= Postal codes in Russia =

Russian Post has a system of postal codes (почтовый индекс, pochtovyy indeks) based on the federal subject a place is located in. The current six-digit postcode system came into public use in the USSR in 1971, when automatic sorting by postcode began. To simplify automatic recognition of postal codes, envelopes were printed with a preprinted nine-segment outline for each digit, which the sender could fill in, although this was not necessary and the postal code could also be written by hand. Each postal code consists of six digits, with the first three referring to the federal subject or the administrative division with special status.
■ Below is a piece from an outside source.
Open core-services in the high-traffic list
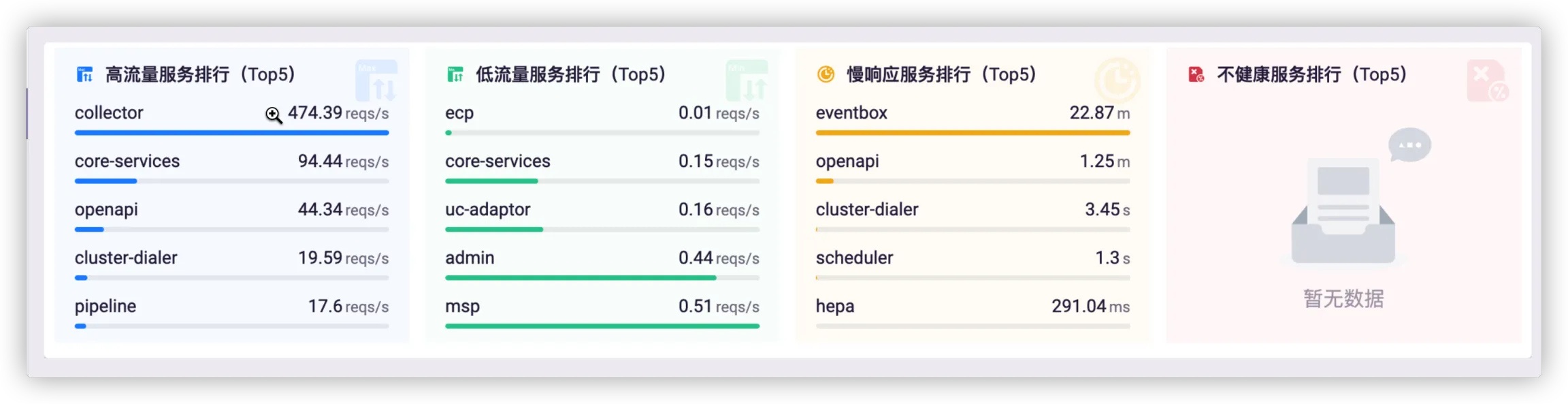The width and height of the screenshot is (1568, 404). point(127,161)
Some larger subjects have multiple three-digit prefixes. For instance, Moscow's postal codes fall in the range 101–129. The code usually identifies the post office.
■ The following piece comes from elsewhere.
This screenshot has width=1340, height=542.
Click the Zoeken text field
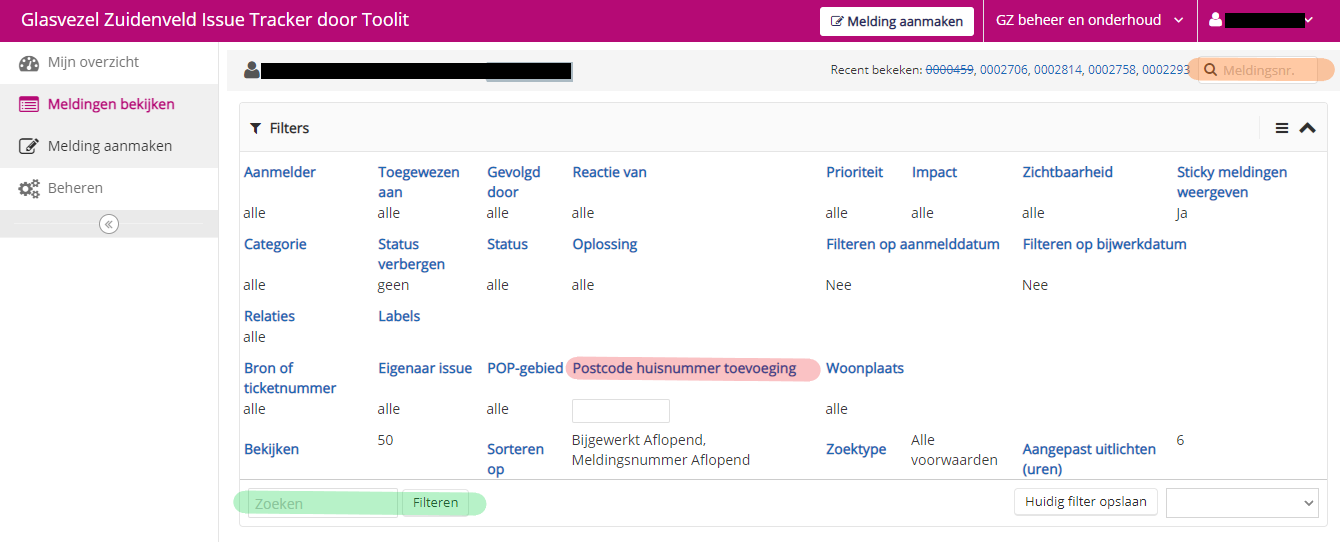click(x=322, y=504)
Larger cities/towns have a "pochtamt" (почтамт, from German Postamt), or a main post office, which is assigned the main postal code for the city. For instance Moscow's pochtamt has a postal code of 101000. One street in a big city can have several postal codes; for instance, in Saint Petersburg (with postal codes falling in the range 190–199), Kirochnaya Street has the following postal codes: 191028, 191123, 191124, 191015, 191014, which are based on house numbers.
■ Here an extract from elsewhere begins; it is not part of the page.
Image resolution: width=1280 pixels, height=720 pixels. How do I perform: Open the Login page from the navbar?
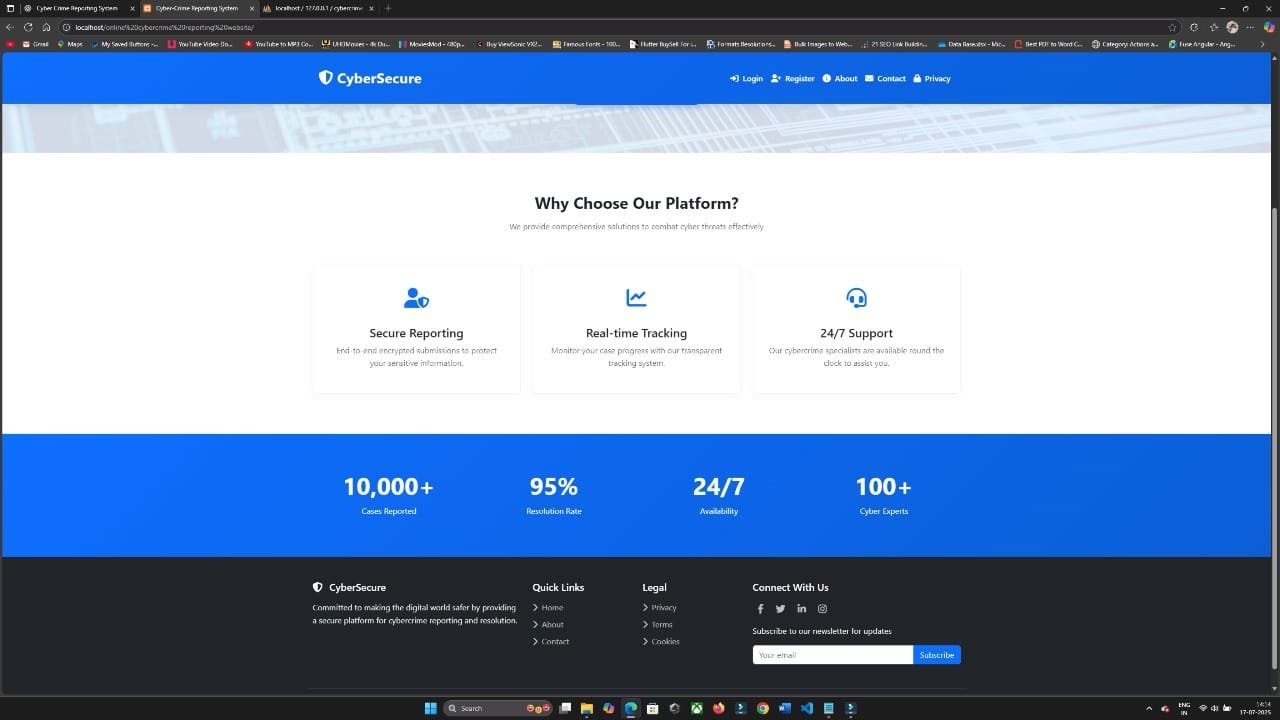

Russian postcodes: Upper image: preprinted at the bottom left corner of the envelope are six nine-segment grids to be filled with the six digits of the postal code. Bottom image: samples of each digit in the grid format.

Post codes in Russia are fully compatible and non-overlapping with postal codes in Belarus.

In 2014, after the occupation of Crimea by Russia some areas of Ukraine were assigned Russian postal codes in the range 295–299, adding an initial 2 to the existing Ukrainian five-digit codes.